• [Task to complete]: Which lines in the material below contain the string "views"? Gather each of them and copy them out in full.

Saved data entries:
+++

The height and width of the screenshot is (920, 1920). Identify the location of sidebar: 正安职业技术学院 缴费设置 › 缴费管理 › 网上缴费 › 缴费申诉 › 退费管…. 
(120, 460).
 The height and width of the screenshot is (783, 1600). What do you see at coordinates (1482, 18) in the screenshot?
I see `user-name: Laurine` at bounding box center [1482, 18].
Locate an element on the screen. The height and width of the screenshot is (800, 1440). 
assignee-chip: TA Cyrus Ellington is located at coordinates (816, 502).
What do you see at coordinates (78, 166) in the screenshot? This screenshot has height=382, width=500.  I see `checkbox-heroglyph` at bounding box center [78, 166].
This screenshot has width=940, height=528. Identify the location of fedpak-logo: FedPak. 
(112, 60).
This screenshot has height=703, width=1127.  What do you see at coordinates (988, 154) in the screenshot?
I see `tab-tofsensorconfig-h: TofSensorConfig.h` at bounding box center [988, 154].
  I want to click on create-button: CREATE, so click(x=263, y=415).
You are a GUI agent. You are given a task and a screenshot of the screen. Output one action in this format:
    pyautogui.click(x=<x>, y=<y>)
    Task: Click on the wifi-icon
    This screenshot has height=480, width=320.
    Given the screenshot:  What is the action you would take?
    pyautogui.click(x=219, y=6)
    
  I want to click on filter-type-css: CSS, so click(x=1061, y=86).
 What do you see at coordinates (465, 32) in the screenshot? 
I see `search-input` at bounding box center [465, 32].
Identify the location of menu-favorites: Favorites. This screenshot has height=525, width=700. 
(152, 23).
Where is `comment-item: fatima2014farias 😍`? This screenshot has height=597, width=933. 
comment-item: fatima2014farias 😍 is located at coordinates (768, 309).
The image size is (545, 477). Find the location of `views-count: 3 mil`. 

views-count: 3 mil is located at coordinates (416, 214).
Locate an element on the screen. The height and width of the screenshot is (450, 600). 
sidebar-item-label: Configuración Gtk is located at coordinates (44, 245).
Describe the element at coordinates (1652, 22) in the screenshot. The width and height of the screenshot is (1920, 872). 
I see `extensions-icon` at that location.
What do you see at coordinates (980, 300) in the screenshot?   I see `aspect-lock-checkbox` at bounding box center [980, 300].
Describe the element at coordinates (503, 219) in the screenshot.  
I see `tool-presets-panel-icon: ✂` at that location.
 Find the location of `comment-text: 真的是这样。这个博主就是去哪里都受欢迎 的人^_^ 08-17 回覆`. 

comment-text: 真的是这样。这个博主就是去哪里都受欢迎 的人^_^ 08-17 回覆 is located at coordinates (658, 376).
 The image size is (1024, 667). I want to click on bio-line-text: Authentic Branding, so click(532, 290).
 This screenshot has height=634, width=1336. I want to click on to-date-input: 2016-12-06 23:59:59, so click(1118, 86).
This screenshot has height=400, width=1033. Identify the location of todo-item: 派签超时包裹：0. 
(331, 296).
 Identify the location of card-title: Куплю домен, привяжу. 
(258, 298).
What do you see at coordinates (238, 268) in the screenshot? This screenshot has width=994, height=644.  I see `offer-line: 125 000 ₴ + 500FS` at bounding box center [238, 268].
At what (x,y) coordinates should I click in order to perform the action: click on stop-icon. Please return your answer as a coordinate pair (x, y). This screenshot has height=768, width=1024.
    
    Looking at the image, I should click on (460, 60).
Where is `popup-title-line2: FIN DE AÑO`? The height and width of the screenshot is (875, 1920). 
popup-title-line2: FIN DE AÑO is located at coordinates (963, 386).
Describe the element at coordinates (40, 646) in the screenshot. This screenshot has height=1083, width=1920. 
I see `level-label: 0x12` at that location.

+++

• [Exercise output]:
The image size is (545, 477). Find the location of `views-count: 3 mil`. 
views-count: 3 mil is located at coordinates (416, 214).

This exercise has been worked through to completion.